With the internet of things (IoT), the convergence of physical security and internet security is inevitable. This will force security leaders across industries to accept responsibility for the protection of life, which may not have previously been in their purview. In his keynote session, Cybersecurity Scenario 2020 at the Gartner Security & Risk Management Summit in National Harbor, Maryland, Christian Byrnes, managing vice president at Gartner, says digital business requires the addition of a new fourth element to the Gartner CIA model for security: Safety. Joining Confidentiality, Integrity and Availability as an essential component of security programs, safety becomes essential to managing security in the IoT. “There’s a deep change in security practice due to the transition to IoT,” Byrnes says. “Safety now becomes a major issue.”

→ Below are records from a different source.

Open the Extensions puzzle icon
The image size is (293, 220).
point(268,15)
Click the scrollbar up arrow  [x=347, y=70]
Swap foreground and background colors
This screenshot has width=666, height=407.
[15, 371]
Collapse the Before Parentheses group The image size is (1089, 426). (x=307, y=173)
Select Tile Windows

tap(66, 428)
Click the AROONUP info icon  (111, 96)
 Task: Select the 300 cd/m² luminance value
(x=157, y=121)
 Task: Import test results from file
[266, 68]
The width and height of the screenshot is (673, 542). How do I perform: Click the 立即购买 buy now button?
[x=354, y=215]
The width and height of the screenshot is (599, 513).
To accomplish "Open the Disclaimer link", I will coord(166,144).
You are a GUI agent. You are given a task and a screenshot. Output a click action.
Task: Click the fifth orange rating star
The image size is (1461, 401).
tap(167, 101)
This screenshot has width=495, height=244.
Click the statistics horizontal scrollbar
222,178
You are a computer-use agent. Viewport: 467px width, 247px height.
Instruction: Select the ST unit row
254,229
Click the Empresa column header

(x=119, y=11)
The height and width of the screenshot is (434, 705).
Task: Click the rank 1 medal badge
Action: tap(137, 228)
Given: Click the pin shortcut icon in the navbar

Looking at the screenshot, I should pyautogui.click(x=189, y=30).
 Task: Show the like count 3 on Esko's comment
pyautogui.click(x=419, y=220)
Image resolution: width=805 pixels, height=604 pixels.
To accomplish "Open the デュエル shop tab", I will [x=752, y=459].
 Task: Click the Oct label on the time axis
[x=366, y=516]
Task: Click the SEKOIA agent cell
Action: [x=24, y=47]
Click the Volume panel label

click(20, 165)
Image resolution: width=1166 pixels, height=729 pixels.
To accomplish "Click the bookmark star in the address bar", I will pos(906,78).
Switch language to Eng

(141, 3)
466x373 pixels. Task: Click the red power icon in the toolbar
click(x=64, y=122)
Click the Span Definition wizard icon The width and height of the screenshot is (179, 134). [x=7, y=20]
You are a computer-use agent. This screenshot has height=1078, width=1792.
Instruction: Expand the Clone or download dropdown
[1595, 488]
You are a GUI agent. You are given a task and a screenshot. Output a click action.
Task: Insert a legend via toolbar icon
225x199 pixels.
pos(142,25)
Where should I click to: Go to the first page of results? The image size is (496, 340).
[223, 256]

- Physical infrastructure complexity/automation increase risk
- Hazard recognition and control now include cyber needs
- Cyber attacks can have physical impacts
“Your job will be to protect the organization from things that can kill,” Byrnes says. He recalled a meeting with a hospital CIO who shared that the chief medical officer asked him to be prepared in two years for the “fact that networked devices will be administering pharmaceuticals to our patients.” The computers will be responsible for determining how much of a drug to put into a bloodstream. “The IoT doesn’t just sense what is going on. It changes what is going on. It changes the physical world,” he adds.
Cybersecurity Scenario: Race to the Edge
Byrnes also highlights additions to the Gartner Cybersecurity Scenario 2020 and the need for organizations to add transparency as well as safety in their “race to the edge.”
For security professionals, this means moving from the lower left quadrant of managing technology at the core of the business in a closed fashion, to adding transparency as you manage technology that lives closer to the edge of the organization and personal use.
Guard the Jewels
This is where you are now and it is the home state for most organizations. It’s characterized by an aversion to sharing with the government, use of trade secrets to compete and more of a “walled gardens” mentality.
Expand the Empire
This is where many organizations are going by default. It often is an unmanaged “race to the edge” and may or may not be the right place for you. It is characterized by critical infrastructure organizations, physical security or many ‘dumb’ devices with secure wrappers, and organizations with uncoordinated IoT projects.
Share the Wealth
The social media providers will be here, Byrnes notes, where there’s no approach to safety. Organizations that are slow to the edge may still be under pressure for transparency. This quadrant could make your life easier if you can effectively manage the risk.
Lead the Revolution
For organizations willing to push in this direction, such as high volume consumer markets, transparency and safety become leadership issues. Enterprises gain high leverage from contextual data. “If you can live in this quadrant, it’s ideal,” Byrnes says. “This is the home quadrant of the IoT revolution.”
Moving forward, Byrnes urges security professionals to find where they are in the scenarios today and determine where they are going (if anywhere). Remember the necessity to assess your existing and future role in securing the physical as well as the digital world and address safety issues early. Finally, don’t let yourself play “catch-up” to your business. Plan cybersecurity with them rather than after them.